Abstract SLE affects millions with increasing diagnostic prevalence. Genetic studies have identified >600 mostly regulatory variant associations. EBV has been nominated as a causal factor for SLE from immunochemistry and epidemiologic studies. EBNA2 concentrates at SLE risk loci (Nat Genet 50:699 2018) suggesting mechanisms. Additional evidence supporting EBV as an SLE origin would advance this hypothesis of etiology. Previous simulation using our RELI algorithm revealed an astonishing association with Epstein-Barr virus nuclear antigen 2 (EBNA2) (OR=5.96, Pc=E-25) (Nat Genet 50:699, 2018).

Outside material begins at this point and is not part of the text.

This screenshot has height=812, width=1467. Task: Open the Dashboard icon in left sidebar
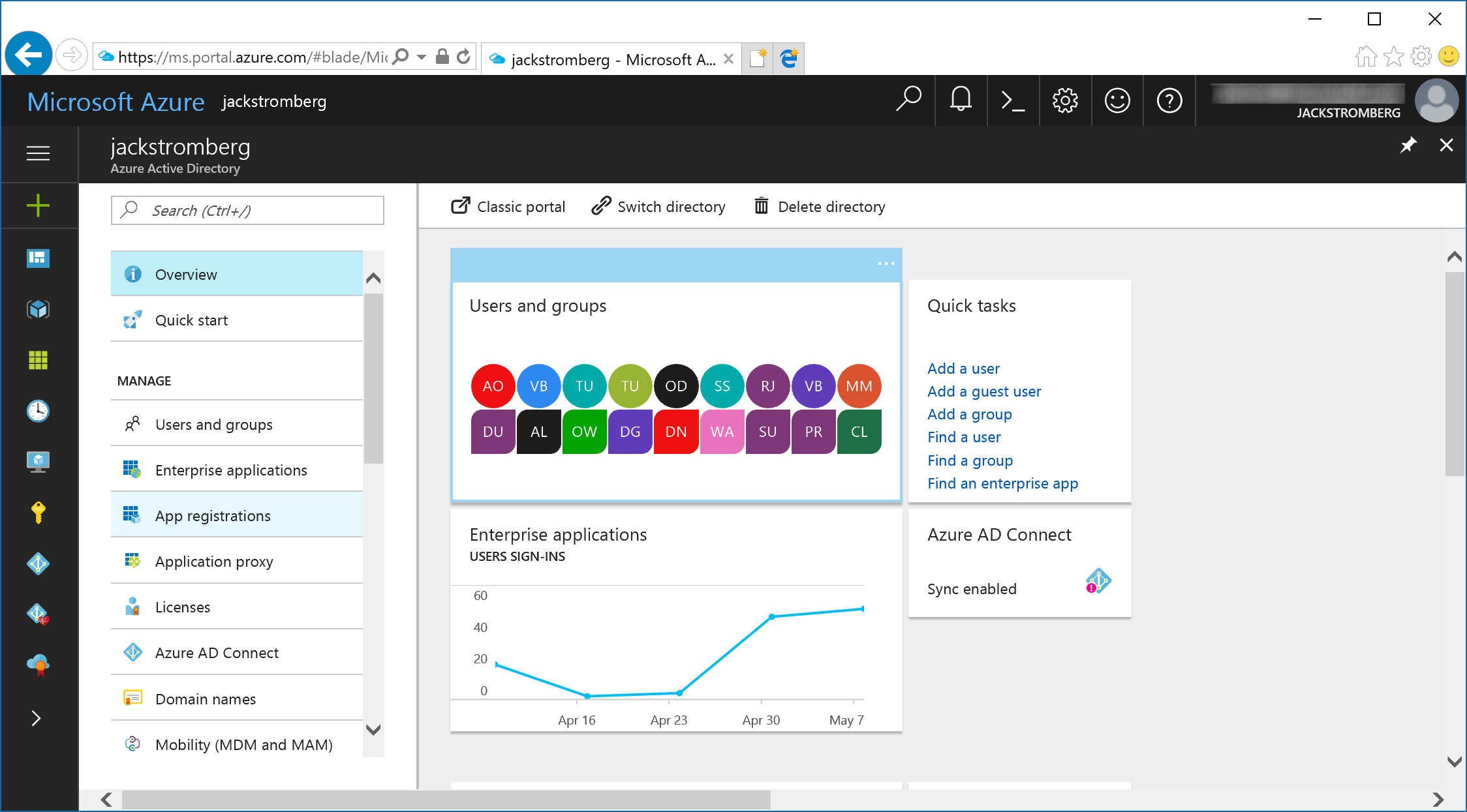point(38,258)

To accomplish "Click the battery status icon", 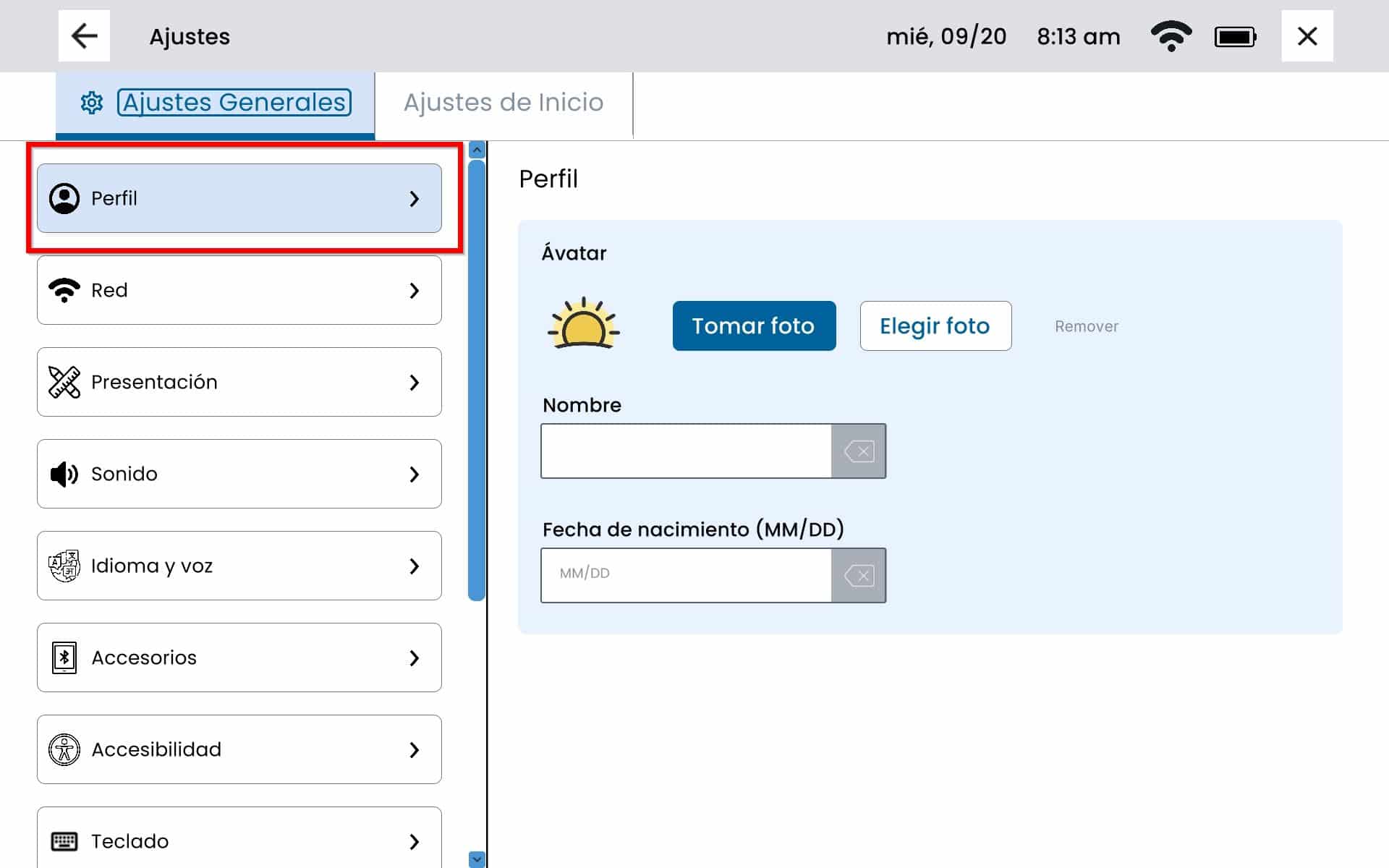I will pos(1235,36).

The >100 risk alleles associated at p<5E-8 for SLE were curated and reduced to 83 loci by linkage disequilibrium pruning. We evaluated the available 53 virally encoded and 13,051 human TF ChIP-seq (chromatin immunoprecipitation with DNA sequencing) datasets. In addition to EBNA2 (now OR=3.7, Pc=1.96E-18 after Bonferroni correction), two of the 53 viral TF data sets, EBNA3C and EBNALP, each of which are EBV Latency III gene products, were also strongly associated with the SLE risk loci (OR=6.0, Pc=4.19E-18; and OR=3.3, Pc=5.53E-18). Moreover, among the human TF datasets strongly associated with SLE risk loci (Pc<E-6), those from EBV infected and transformed B cells are highly concentrated (OR≈56, P<E-100) and, in addition, the human TFs that are known to form super-enhancers upon B cell transformation by EBV (e.g., NFκB subunits) also tend to be concentrated at the SLE risk loci (OR>30, p<E-25). Meanwhile, genetic associations for depression, anxiety, and schizophrenia show no such relationships. These new results further the possible validity of the hypothesis that SLE is originally caused by the Latency III expression program of EBV.